Ilkka Kokkarinen recalls the ozone hole scare that was part of popular parlance a decade ago, noting that it has essentially disappeared since then:
Another funny (both strange and ha-ha) thing that I recently realized was how the 90’s big scare of “ozone hole” seems to have vanished into, well, a memory hole. … You’d think that environmentalists would be screaming their lungs out for that one at every opportunity, but for some mysterious reason, they are as silent about the ozone hole as liberals and progressives these days are about Free Tibet, or for that matter, one of their most decisive victories of recent times, the democratization of South Africa. … Another, more cynical hypothesis might be that the ozone hole scare was just like every other green scare so far, a completely meaningless dud that was just a naked and cynical attempt to grab the power away from the masses and place it securely in the hands of an unelected, self-anointed eco-elite.

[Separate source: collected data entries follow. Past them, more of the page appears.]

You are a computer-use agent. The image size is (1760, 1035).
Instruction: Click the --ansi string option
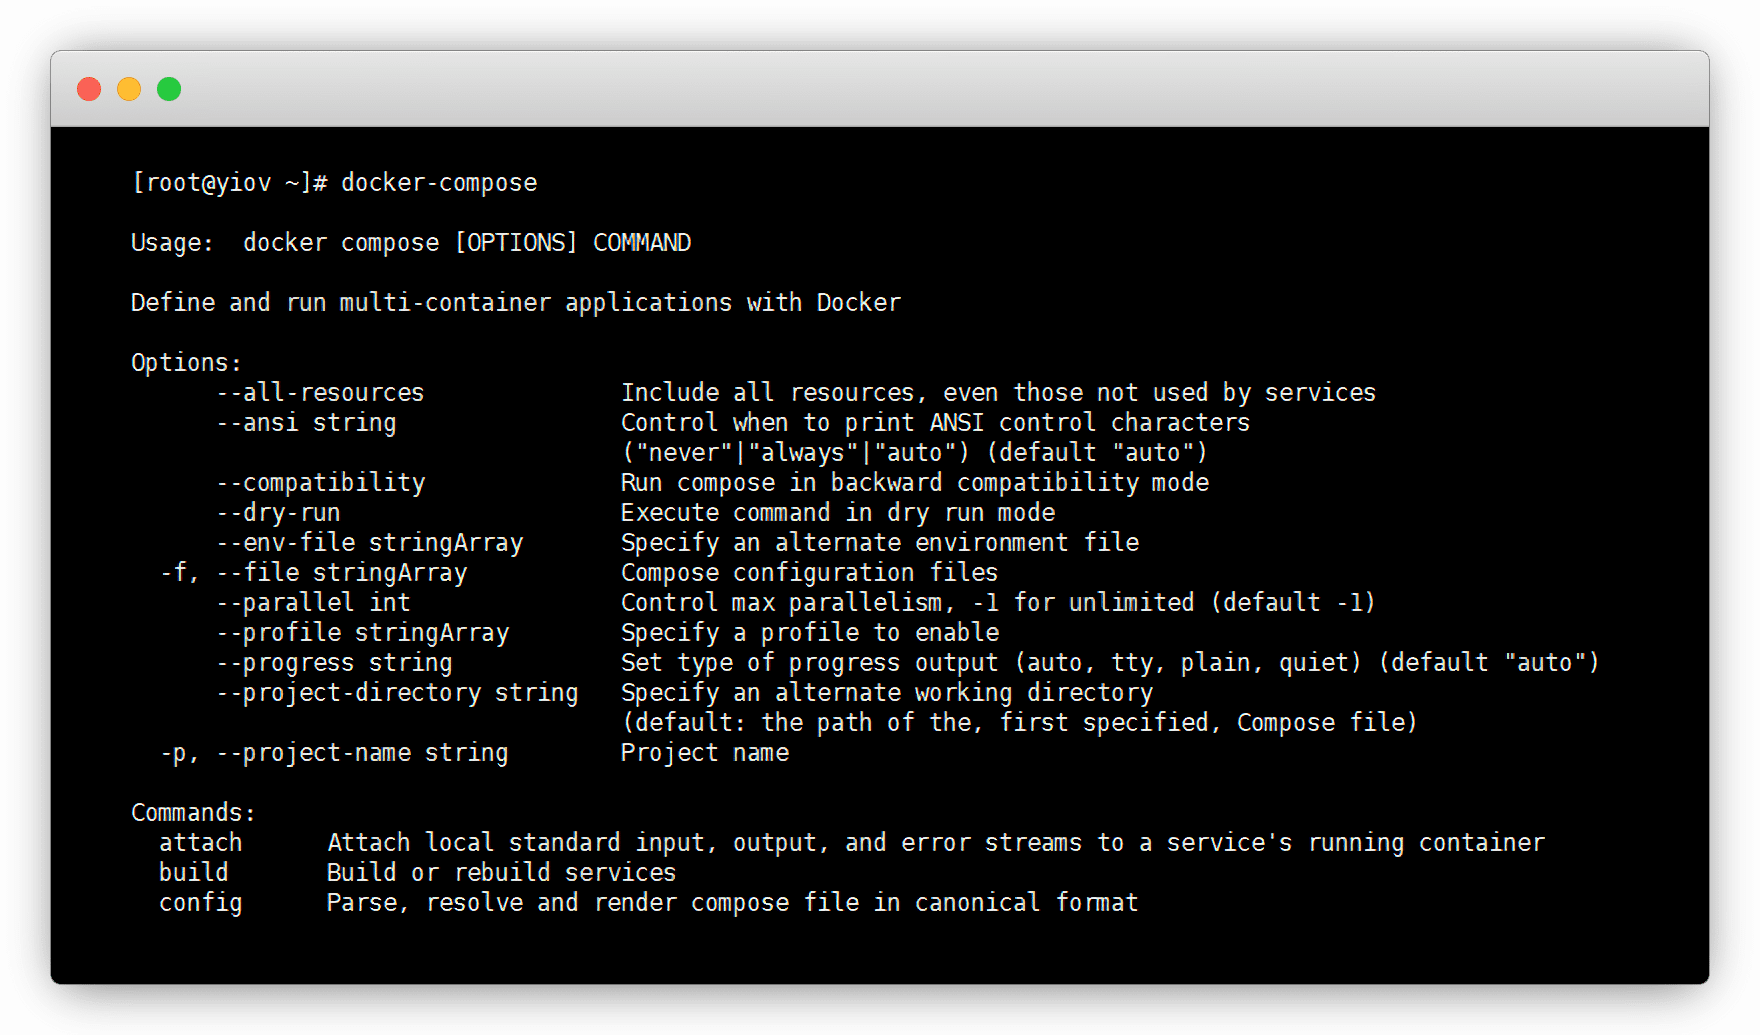point(306,423)
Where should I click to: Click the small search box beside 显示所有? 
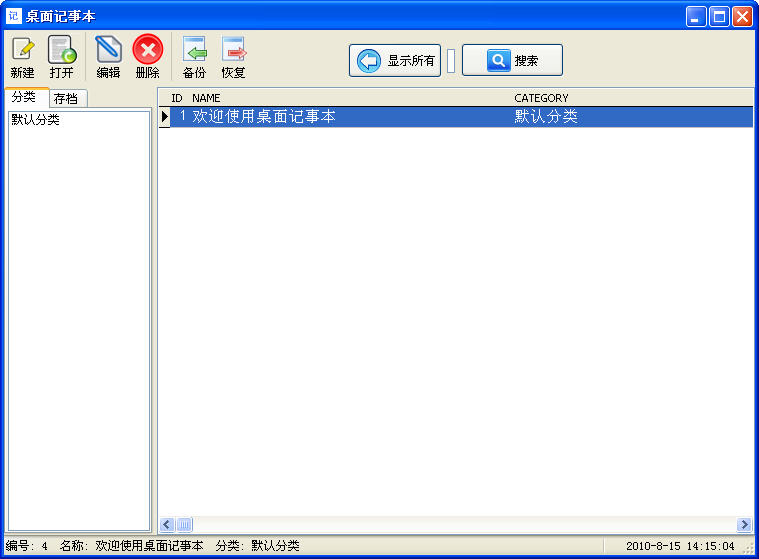[x=450, y=61]
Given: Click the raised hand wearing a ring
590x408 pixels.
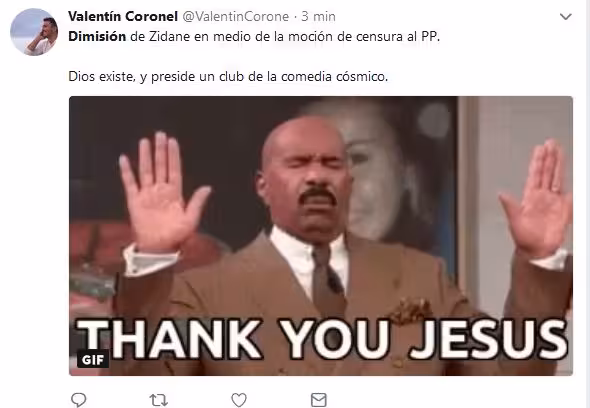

I vaguely remember hearing about ozone depletion and how I’d better where SPF 30 or higher sunscreen when I went to Oceans of Fun unless I wanted skin cancer before I finished high school, but haven’t heard about it at all since I’ve become moderately cognizant of the world around me (the last five years or so).
Quantifying the astute statements of others is a stock-in-trade, so I visited the New York Times‘ archives to do just that. There is scarcely any other major media publication that gives more attention to putatively anthropogenic environmental damage than the NYT does. “Ozone hole” provided too scant a return to be helpful, so I used the phrase “ozone depletion” instead.
Ilkka’s recollection is pretty accurate. Attention peaked in the early nineties and had subsided by the end of the decade. I suspect the focus on ozone depletion was replaced by “global warming” in the early part of this decade, a phrase which has since been (in the face of ten years of moderate cooling) replaced by the more nebulous “climate change”.